Virulence factors of facultative pathogens and their role outside the human host

V. cholerae is considered an important model organism for understanding the emergence of pathogens and underlying horizontal gene transfer events and for elucidating virulence regulation and their mechanistic aspects. However, compared to a century of work on V. cholerae’s pathogenicity, much less is known about the bacterium’s lifestyle in its natural aquatic environment. We hypothesized that minor virulence factors, such a proteases, pore-forming toxins, phospholipases, and molecular killing devices such as the type VI secretion system (T6SS) play important roles in the environmental reservoir of the bacterium, which therefore selects for the maintenance of these virulence factors.

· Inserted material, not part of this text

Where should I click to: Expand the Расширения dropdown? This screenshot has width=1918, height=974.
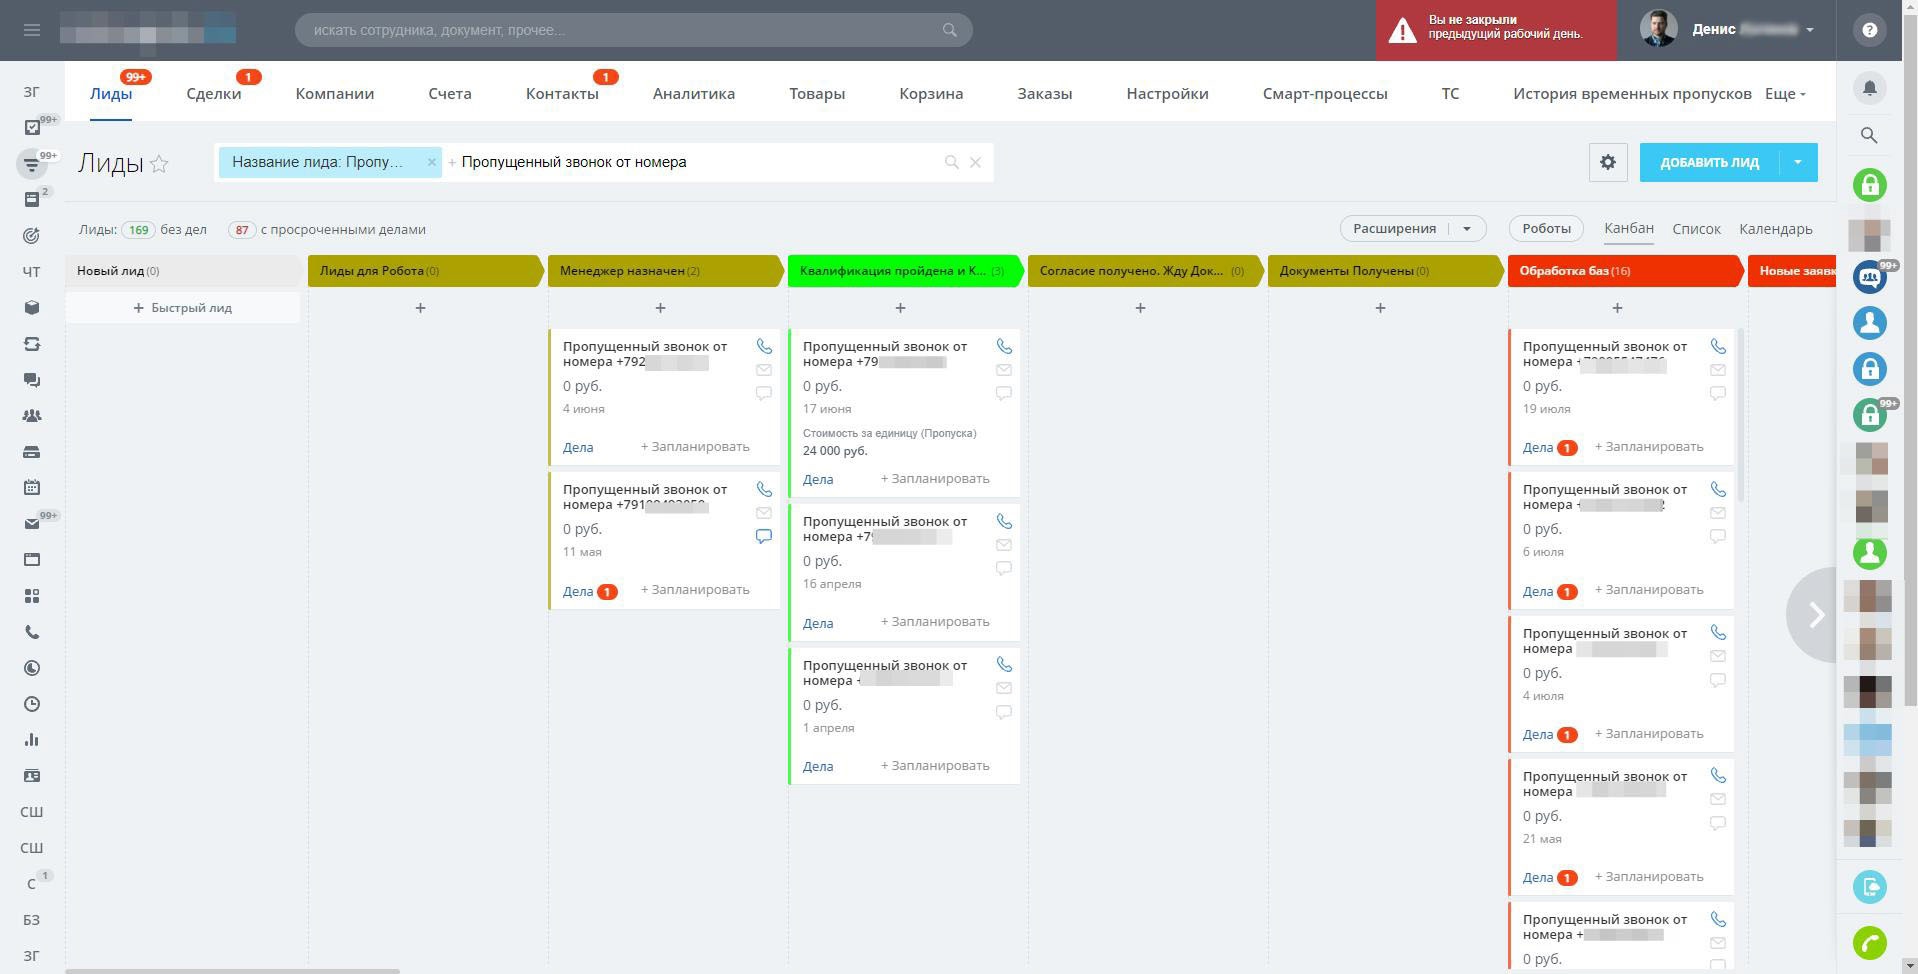coord(1466,229)
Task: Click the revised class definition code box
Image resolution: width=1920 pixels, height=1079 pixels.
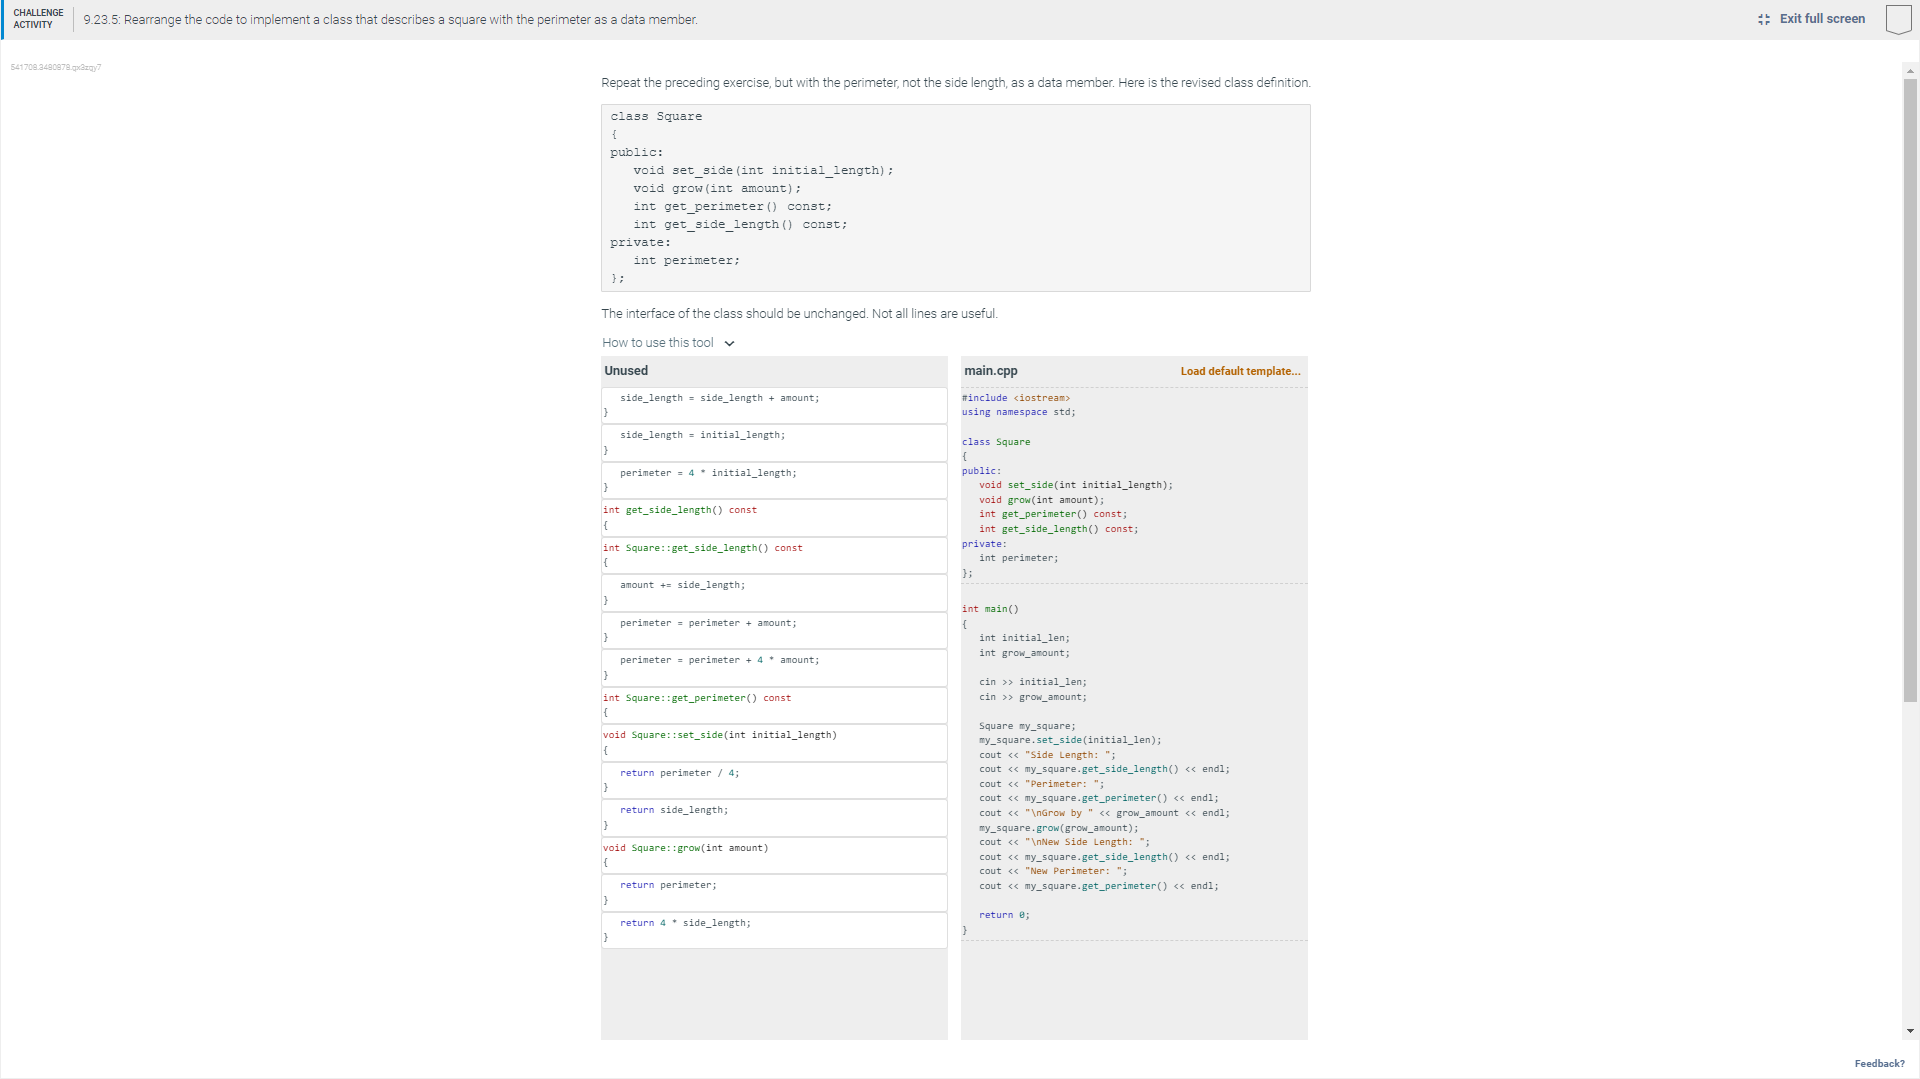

And indeed, we demonstrated that V. cholerae enhances its horizontal gene transfer frequency by deliberate killing of neighboring cells using its T6SS. Moreover, we showed that the T6SS-encoding genes are coregulated with the bacterium’s DNA-uptake machinery, which strengthens the finding that the T6SS enhances the transfer of genetic material form one bacterium to another. Finally, we used live cell microscopy imaging to visualize the T6SS-mediated killing of prey bacteria and the subsequent uptake of their DNA by the attacking cholera bacterium. This was the first report showing such an important horizontal gene transfer event in real time.
Moreover, a driving force behind natural selection is predation and we hypothesized that virulence mechanisms reflect immediate adaptations to environmental circumstances in nature. We therefore investigated the interaction of V. cholerae with a co-habiting aquatic amoeba and the mechanism through which the pathogen survives predation and flourishes. Our data suggested that a portion of V. cholerae is capable of resisting intracellular digestion by the predatory amoebae and that the undigested bacteria were either released or established a replication niche within the amoebal osmoregulatory system, the contractile vacuole. In the latter case, colonization was followed by massive intracellular growth of the bacteria, which were maintained within this compartment despite amoebal encystment. Ultimately, V. cholerae returned to its aquatic habitat through cyst lysis. This study therefore described a novel host-pathogen interaction pathway and our follow-up work then provided evidence that several minor virulence factors are involved in this lifecycle of V. cholerae. This work is therefore in line with the fact that several minor virulence factors of V. cholerae might have evolved in nature based on strong selective pressure from aquatic predators and that their role in human disease is coincidental.